The pace of development in AI in the past year or so has been dizzying, to say the least, with new models and techniques emerging weekly. Yet, amidst the hype, a sobering reality emerges: much of these advancements lack robust empirical evidence. Recent surveys reveal that testing and evaluation practices for generative AI features across organizations remain in their infancy. It’s time we start treating LLM systems like any other software, subjecting them to the same, if not greater level of rigorous testing.

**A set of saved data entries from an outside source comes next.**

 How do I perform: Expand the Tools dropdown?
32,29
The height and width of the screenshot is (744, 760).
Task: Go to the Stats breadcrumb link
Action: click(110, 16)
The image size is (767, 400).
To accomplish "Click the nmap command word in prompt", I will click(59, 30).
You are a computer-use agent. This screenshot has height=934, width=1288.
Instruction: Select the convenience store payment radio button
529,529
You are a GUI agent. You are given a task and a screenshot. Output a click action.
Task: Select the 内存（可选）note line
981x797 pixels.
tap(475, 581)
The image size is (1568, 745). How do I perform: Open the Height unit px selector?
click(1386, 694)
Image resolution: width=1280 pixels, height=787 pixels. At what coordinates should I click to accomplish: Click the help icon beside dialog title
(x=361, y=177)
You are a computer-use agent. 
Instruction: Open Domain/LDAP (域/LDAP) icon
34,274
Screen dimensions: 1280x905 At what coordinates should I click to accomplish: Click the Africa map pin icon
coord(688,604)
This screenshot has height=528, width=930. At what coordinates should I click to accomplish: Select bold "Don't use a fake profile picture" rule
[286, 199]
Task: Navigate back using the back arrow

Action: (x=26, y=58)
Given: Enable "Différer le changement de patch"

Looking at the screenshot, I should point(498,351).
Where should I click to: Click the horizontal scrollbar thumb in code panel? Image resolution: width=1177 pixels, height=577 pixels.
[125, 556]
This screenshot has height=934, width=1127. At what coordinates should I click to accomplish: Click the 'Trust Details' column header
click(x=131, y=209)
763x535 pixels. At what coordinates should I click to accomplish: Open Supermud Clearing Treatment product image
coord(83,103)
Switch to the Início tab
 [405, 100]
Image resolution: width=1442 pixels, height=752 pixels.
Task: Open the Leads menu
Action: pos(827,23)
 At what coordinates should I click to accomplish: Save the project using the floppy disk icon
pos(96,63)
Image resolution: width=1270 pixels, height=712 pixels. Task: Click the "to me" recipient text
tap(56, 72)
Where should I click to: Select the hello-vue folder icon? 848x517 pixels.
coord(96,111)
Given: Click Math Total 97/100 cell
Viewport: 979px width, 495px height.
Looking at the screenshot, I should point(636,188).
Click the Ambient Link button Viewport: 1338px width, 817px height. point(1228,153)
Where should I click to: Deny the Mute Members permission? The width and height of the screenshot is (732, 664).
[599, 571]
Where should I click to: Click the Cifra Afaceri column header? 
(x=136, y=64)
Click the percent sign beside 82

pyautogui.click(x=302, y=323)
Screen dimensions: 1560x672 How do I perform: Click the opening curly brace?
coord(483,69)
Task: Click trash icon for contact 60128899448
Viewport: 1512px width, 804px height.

In this talk, we explore the landscape of LLM system evaluation. Specifically, we will focus on challenges with evaluating LLM systems, determining metrics for evaluation, existing tools and techniques, and of course how to evaluate an LLM system. Finally, we will bring all these pieces together by walking through an end-to-end evaluation study of a real LLM system we’ve built.
Key Takeaways:
The main takeaways from this talk are intended to be a better understanding of the importance of evaluation when it comes to LLMs and for attendees to leave with a practical framework for LLM evaluation that they can apply to their projects.
Speaker
Apoorva Joshi
AI Developer Advocate @MongoDB
Apoorva is a Data Scientist turned Developer Advocate, with over 6 years of experience applying Machine Learning to problems in Cybersecurity, including phishing detection, malware protection, and entity behavior analytics. As an AI Developer Advocate at MongoDB, she now helps developers be successful at building AI applications through written content and hands-on workshops.